The explanation is a bit lengthy, but the idea is simple.
Consider the normal naive way to search for a string in a document. First you search for the next instance of the first letter of your search string, then try to match the entire string at that position. If the match fails then you advance your search position by one character and repeat (looking for next occurrence of first letter, etc).
The Knuth-Morris-Pratt algorithm improves upon this naive approach by usually advancing by more than one character after a failed match, thereby speeding up the search. It does this by taking advantage of its knowledge of the search string and the position at which the match failed.

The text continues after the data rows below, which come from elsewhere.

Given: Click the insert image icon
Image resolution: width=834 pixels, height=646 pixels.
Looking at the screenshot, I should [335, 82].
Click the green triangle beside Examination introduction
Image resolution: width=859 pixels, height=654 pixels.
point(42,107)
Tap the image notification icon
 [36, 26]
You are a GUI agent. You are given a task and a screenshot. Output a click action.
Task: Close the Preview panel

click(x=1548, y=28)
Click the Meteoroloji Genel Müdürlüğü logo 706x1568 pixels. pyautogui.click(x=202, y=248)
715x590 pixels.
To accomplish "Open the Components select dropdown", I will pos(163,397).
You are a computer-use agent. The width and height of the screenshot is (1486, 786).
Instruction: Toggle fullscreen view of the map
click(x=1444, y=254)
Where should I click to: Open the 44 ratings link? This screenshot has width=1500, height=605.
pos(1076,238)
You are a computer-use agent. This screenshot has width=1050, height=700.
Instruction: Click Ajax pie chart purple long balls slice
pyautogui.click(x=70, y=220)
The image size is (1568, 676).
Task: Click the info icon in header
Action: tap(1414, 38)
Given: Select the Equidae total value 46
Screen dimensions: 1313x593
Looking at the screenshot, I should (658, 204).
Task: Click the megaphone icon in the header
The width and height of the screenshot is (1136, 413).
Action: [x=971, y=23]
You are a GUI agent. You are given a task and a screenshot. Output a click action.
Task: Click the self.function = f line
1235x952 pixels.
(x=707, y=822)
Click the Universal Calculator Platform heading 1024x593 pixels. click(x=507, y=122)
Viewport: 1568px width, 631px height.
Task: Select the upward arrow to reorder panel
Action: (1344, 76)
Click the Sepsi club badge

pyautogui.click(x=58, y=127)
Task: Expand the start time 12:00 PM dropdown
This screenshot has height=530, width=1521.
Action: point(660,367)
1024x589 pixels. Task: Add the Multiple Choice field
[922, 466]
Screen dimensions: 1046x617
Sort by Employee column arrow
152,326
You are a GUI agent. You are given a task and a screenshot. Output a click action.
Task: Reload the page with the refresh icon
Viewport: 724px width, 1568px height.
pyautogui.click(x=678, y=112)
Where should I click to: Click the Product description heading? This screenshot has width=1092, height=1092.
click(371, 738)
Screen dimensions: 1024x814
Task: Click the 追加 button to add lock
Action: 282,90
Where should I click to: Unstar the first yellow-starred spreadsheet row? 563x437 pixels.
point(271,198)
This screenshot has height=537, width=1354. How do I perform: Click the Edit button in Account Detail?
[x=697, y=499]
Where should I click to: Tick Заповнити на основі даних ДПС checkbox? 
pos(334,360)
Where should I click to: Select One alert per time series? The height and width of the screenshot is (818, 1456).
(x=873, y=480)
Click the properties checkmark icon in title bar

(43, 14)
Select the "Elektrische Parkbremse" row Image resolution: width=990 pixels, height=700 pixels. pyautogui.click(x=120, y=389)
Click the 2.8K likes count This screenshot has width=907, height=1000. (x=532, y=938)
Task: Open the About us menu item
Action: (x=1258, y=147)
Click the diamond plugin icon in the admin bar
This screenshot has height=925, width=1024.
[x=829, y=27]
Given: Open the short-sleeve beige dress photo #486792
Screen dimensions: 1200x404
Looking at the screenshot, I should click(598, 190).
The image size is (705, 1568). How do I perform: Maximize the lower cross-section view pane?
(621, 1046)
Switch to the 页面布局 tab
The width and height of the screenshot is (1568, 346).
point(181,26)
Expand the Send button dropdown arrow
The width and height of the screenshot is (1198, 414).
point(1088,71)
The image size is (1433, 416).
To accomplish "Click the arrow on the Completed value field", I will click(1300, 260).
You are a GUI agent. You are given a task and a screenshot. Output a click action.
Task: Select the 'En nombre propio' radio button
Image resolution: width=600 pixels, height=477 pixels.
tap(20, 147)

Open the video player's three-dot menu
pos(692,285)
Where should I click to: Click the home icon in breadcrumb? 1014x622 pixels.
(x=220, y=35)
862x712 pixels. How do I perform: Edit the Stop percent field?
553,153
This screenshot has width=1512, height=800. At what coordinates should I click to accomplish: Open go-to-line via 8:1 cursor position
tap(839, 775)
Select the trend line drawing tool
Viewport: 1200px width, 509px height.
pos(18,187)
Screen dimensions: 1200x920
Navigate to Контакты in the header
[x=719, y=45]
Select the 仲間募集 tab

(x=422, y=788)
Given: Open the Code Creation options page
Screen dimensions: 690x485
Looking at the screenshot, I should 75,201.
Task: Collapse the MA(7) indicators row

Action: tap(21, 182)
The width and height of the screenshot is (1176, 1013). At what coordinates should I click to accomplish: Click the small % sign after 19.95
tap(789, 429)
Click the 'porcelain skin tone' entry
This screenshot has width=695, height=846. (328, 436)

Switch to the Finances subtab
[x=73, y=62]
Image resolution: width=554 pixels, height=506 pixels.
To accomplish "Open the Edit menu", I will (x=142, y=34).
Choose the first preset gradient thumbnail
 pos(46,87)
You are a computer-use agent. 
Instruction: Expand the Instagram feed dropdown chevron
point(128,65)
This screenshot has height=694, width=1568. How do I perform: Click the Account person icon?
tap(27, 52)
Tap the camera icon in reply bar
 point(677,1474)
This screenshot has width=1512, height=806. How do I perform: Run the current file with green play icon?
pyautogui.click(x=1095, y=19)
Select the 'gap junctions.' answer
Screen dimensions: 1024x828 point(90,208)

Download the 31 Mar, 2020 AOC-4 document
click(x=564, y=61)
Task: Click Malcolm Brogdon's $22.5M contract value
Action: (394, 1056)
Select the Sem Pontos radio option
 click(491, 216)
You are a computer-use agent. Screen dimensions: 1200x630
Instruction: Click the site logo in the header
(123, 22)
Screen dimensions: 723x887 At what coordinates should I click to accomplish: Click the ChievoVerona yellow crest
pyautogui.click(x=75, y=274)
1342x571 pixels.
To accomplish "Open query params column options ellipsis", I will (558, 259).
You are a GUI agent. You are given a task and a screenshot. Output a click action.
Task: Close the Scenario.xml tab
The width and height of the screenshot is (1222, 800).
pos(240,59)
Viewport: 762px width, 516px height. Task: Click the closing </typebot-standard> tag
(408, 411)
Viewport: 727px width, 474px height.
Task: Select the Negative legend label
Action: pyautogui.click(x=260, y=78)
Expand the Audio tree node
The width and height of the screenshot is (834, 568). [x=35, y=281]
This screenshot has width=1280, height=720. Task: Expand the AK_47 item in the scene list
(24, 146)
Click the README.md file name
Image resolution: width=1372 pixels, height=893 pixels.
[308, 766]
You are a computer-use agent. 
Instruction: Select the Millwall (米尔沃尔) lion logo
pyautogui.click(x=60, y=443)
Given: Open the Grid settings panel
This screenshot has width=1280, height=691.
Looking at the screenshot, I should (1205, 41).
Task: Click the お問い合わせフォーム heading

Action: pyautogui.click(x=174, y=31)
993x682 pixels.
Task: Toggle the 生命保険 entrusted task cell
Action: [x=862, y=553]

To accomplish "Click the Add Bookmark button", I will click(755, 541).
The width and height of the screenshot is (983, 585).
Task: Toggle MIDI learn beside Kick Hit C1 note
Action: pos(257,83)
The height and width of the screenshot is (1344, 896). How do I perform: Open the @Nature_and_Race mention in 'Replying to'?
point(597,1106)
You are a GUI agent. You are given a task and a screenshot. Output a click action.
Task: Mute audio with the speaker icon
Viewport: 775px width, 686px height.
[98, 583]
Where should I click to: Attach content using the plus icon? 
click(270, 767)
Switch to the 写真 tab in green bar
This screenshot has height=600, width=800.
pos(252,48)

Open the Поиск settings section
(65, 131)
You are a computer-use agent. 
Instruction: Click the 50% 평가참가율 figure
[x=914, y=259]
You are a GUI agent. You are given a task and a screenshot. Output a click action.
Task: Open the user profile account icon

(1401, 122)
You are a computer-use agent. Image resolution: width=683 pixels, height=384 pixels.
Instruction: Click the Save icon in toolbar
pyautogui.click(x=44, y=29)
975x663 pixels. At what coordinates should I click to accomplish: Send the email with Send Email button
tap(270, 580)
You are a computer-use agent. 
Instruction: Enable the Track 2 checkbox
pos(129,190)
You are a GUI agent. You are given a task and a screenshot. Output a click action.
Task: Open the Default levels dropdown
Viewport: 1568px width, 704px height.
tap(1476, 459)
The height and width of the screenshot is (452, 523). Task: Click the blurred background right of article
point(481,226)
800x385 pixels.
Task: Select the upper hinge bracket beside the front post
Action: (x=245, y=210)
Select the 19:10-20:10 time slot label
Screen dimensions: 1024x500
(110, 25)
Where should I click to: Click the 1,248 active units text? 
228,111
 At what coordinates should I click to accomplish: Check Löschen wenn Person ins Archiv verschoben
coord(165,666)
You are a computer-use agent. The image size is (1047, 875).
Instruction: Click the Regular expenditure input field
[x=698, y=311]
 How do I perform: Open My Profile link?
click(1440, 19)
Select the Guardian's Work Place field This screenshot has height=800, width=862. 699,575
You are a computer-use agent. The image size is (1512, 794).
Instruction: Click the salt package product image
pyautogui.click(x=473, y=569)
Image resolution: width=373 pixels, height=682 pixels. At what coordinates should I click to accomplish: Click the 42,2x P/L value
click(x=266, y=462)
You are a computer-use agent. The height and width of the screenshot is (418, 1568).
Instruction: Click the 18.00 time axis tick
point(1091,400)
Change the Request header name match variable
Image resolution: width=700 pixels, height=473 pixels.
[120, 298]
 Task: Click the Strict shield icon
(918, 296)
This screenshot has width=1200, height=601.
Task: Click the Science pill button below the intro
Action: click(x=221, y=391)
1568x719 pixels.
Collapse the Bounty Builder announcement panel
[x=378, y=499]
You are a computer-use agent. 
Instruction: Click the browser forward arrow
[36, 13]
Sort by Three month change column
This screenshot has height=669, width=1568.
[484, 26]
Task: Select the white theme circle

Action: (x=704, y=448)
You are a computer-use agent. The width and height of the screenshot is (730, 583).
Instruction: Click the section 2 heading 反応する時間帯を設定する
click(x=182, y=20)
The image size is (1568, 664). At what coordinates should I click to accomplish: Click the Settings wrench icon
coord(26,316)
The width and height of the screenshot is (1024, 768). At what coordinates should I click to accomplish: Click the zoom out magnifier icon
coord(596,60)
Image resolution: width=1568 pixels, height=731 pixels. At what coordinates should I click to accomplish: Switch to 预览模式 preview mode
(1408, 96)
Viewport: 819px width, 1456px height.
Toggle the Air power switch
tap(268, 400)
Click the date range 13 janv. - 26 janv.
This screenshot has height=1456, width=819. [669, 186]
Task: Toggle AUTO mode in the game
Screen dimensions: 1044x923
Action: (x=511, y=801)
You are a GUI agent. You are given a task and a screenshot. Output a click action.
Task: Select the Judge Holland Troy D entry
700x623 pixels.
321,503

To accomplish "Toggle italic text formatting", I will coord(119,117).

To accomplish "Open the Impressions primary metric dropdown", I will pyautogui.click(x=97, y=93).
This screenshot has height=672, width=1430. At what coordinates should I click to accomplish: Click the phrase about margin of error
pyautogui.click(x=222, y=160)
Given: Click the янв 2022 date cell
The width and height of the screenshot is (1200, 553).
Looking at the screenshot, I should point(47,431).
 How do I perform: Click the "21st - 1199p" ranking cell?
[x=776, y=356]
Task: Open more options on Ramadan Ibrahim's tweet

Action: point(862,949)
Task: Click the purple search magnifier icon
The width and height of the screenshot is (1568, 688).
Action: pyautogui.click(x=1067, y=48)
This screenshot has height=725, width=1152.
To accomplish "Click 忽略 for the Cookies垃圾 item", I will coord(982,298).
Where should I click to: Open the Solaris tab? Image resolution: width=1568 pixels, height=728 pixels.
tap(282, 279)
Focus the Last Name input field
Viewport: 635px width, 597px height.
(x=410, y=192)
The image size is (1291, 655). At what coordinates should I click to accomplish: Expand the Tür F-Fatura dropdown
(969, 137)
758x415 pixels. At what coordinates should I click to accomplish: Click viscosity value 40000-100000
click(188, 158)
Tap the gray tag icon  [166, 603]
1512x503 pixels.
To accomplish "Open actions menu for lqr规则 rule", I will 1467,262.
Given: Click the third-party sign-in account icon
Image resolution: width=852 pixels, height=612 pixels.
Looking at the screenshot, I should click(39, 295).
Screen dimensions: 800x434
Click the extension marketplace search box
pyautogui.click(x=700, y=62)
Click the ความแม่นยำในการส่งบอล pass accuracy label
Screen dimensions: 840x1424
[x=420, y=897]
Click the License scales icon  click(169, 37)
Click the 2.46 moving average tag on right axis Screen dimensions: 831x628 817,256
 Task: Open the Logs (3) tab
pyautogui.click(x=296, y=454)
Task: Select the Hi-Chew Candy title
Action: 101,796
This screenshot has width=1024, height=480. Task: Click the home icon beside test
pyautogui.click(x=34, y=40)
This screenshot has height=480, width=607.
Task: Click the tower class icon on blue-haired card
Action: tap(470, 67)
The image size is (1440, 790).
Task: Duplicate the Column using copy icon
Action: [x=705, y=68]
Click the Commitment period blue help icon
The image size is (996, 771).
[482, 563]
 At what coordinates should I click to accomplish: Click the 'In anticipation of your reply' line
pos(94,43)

To get the idea, consider searching for the string "explosion" .. first we find the next "e", then try matching the rest of the word. Say we match "explo" then fail (perhaps the document had "explode"), so now we want to start over and find the next "e" in the document... What KMP would do here is note that the document matched the first 5 letters "explo", none of which (other than 1st letter) are an "e", so it can advance by 5 characters, not just 1, to start looking for the next "e".
The amounts it can advance at each failed match position are pre-calculated to be efficient.
That's the idea, but what makes it a bit more complicated is that a string can contain a prefix of itself, like "mama" in the article, or in the worst case "aaaaaaa".
Yes, so for example if you were searching for "elephant" and matched "ele", then you could only advance by 2 since the 2nd "e" might be beginning of "elephant", but if you matched "elep" than you could advance by 4 since "ep" is NOT a prefix of "elephant".
But still, it all comes down to how far can you advance at any given match failure position.
Another fun one is the Aho-Corasick algorithm [0] which is great (i.e. more efficient) when you have multiple different target strings you want to find and you don't want to do multiple scans of the document.
Like KMP, it involves a preliminary step of analyzing the search term(s), and from them it builds a directed graph representing rules for what to do while consuming the stream of document-characters.
To find all occurrences, it's something like O(document_length + all_target_words_combined_length + number_of_hits) .
Thanks for this - I need to solve exactly this problem on a toy project I've been working on; you've saved me the time to hunt down the appropriate algorithm!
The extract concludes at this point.